**Work request**
Search the entries below. Return every line that has "screenshot" in it.

Input for this task: Begin

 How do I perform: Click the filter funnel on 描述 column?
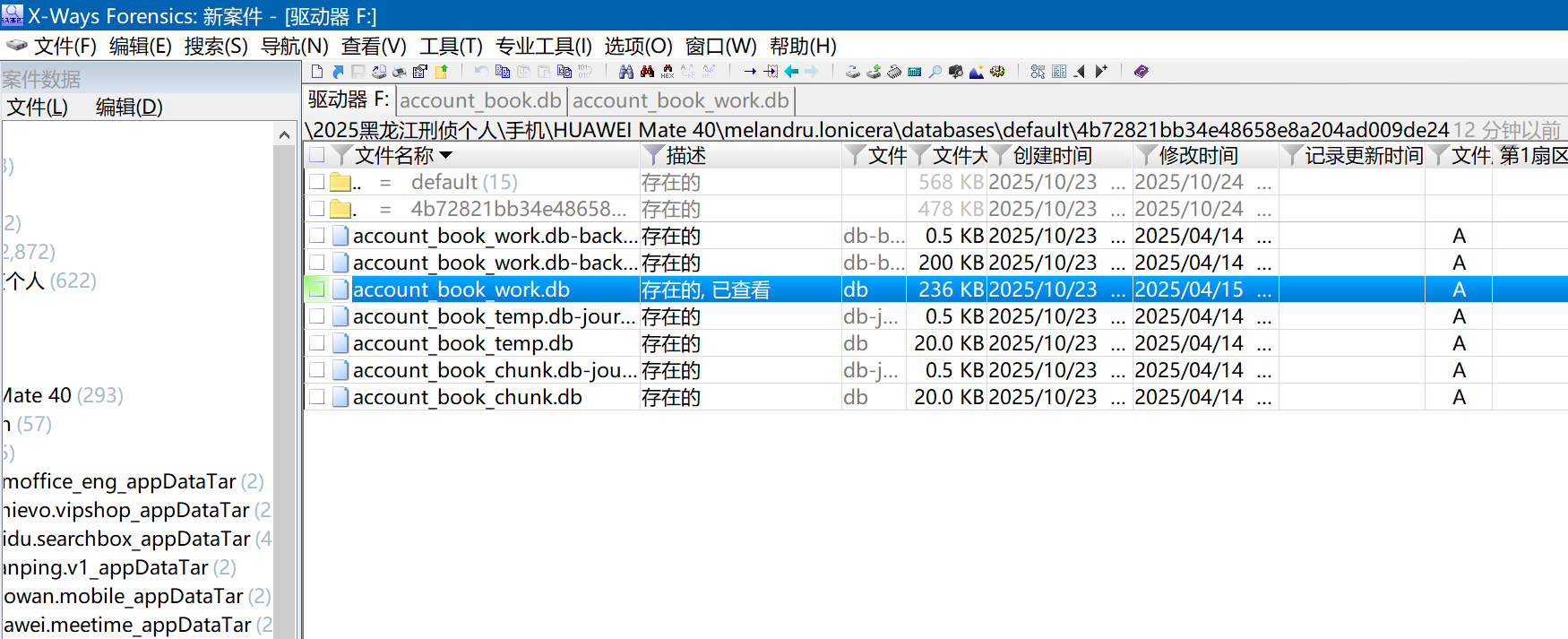click(654, 155)
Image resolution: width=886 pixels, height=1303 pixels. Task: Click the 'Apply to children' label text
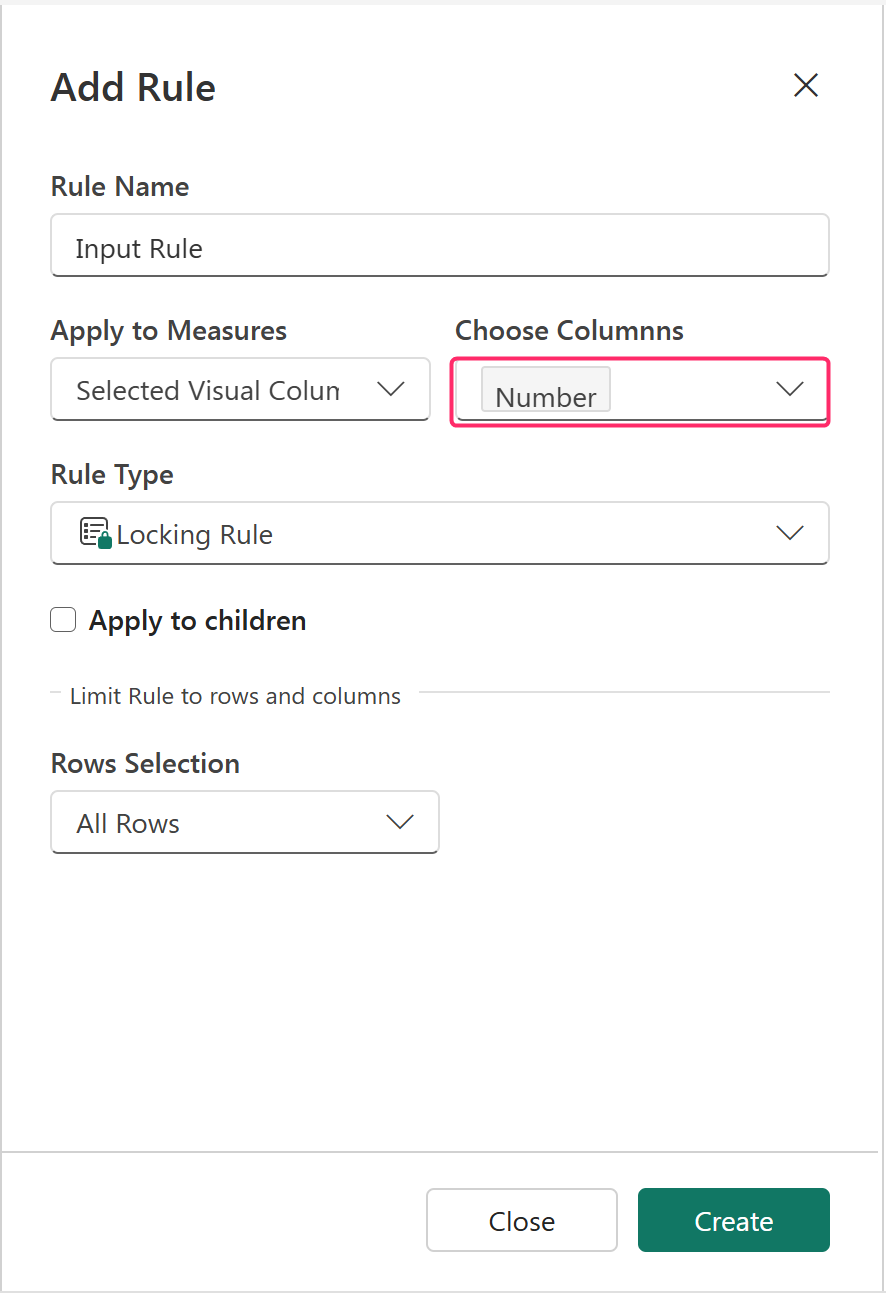[x=197, y=621]
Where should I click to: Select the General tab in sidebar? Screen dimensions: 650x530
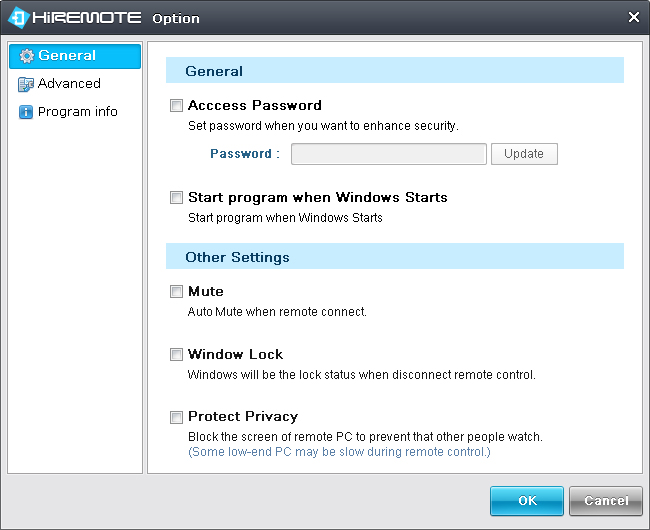pyautogui.click(x=75, y=56)
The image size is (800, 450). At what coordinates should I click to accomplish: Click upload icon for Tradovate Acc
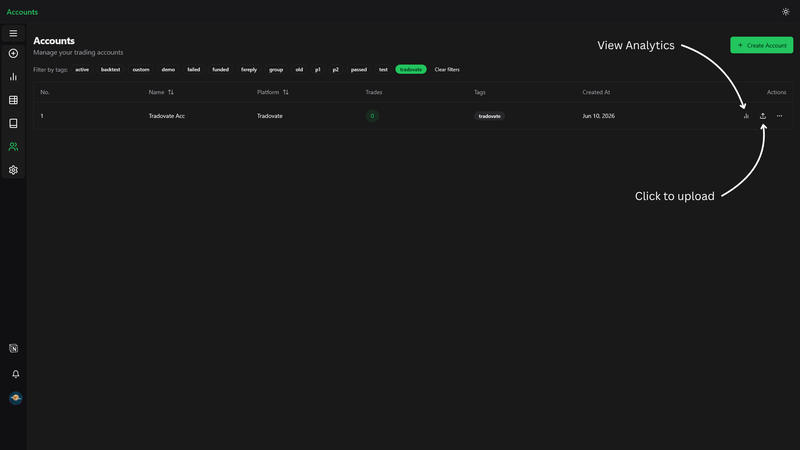pyautogui.click(x=763, y=116)
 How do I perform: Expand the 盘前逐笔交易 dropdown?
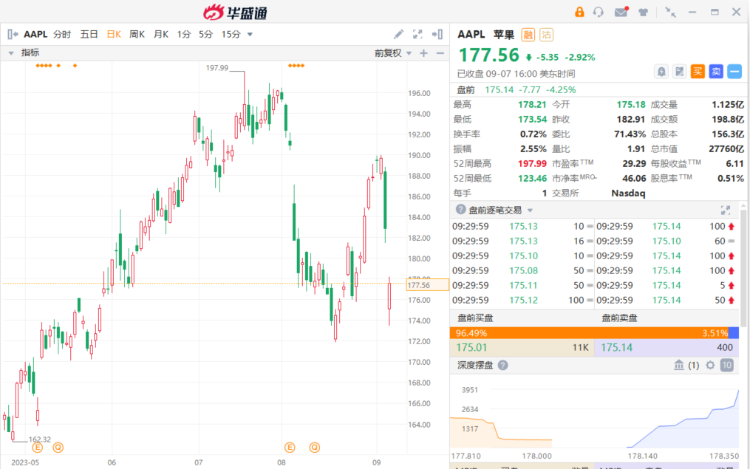[530, 210]
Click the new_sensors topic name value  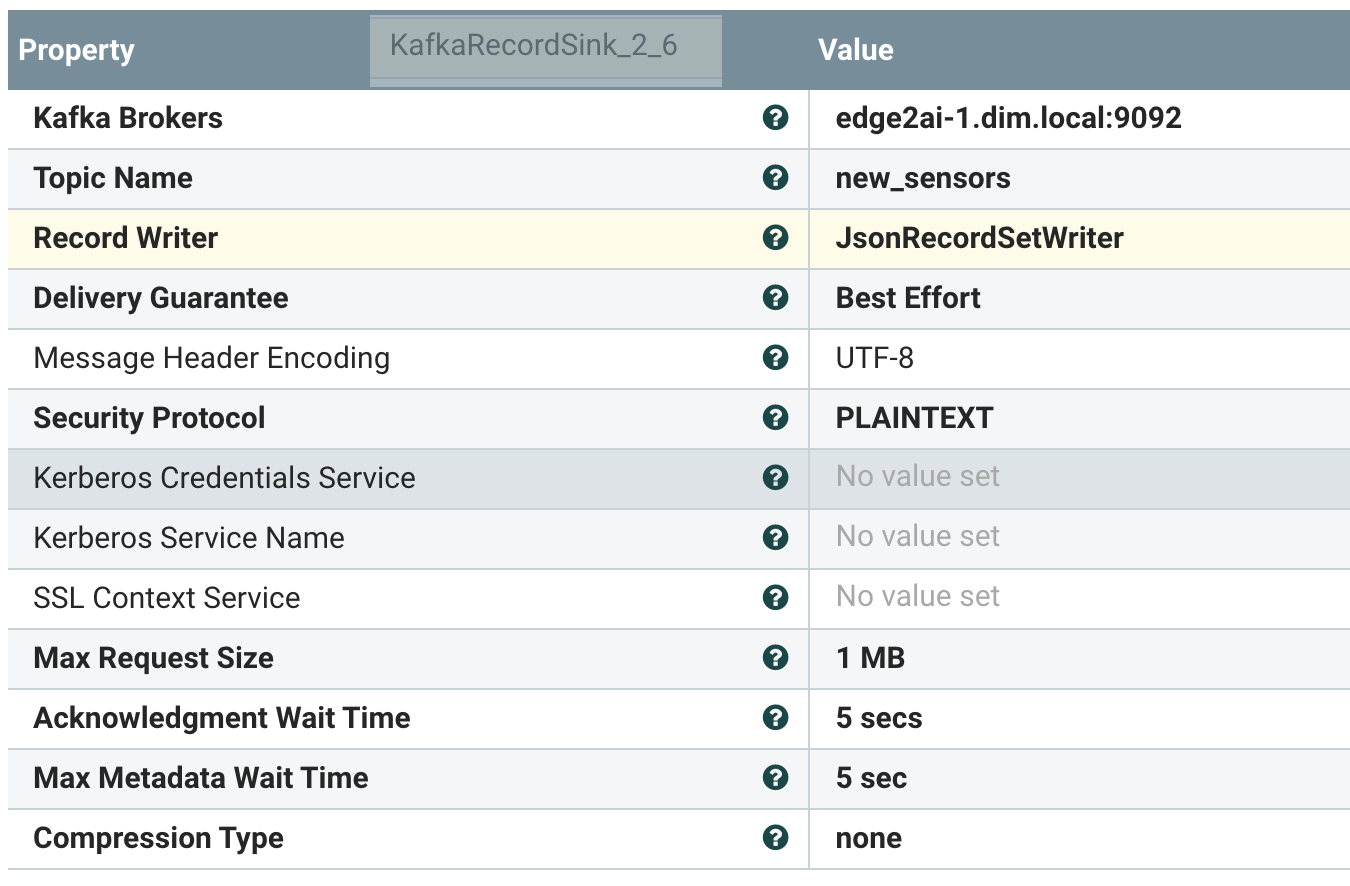[922, 178]
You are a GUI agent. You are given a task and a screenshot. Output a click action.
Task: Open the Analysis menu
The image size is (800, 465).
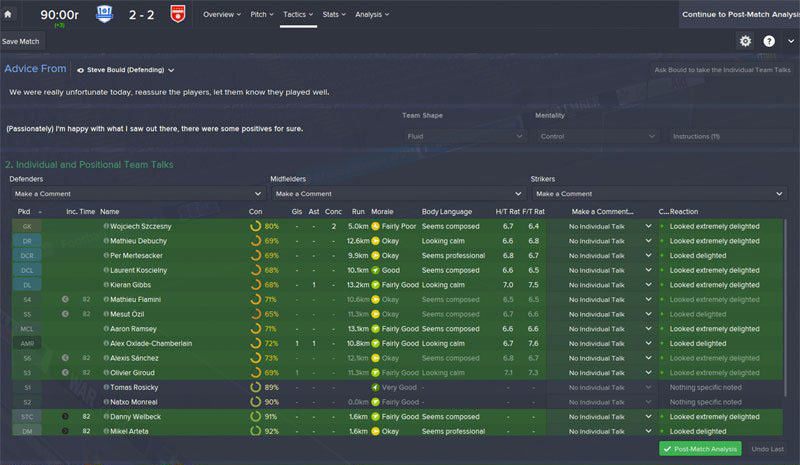[372, 14]
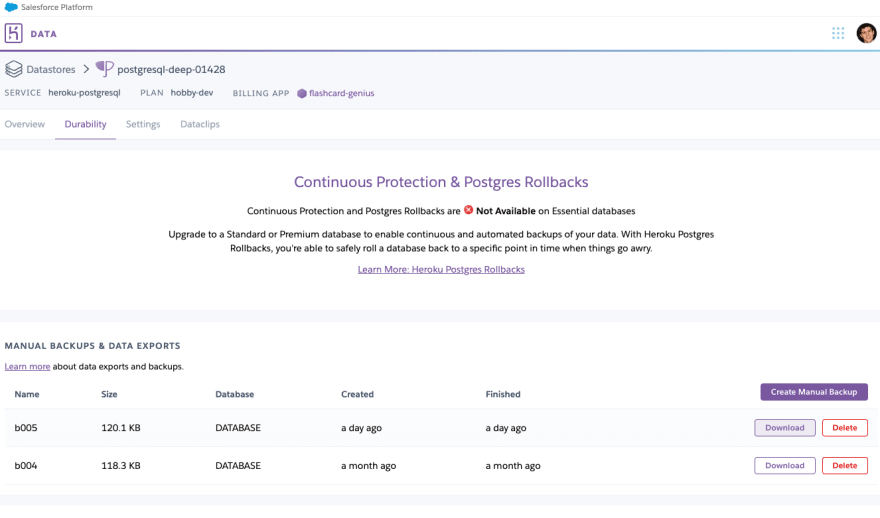Open the Settings tab
880x518 pixels.
[143, 124]
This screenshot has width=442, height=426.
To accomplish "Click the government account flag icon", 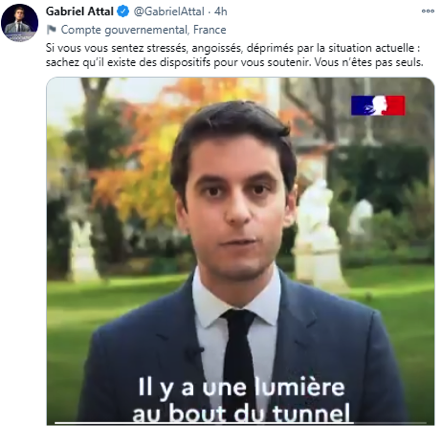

Input for this task: End

**Response for this exercise**
You are a GUI agent. You are given a task and a screenshot. Output a click action.
This screenshot has width=442, height=426.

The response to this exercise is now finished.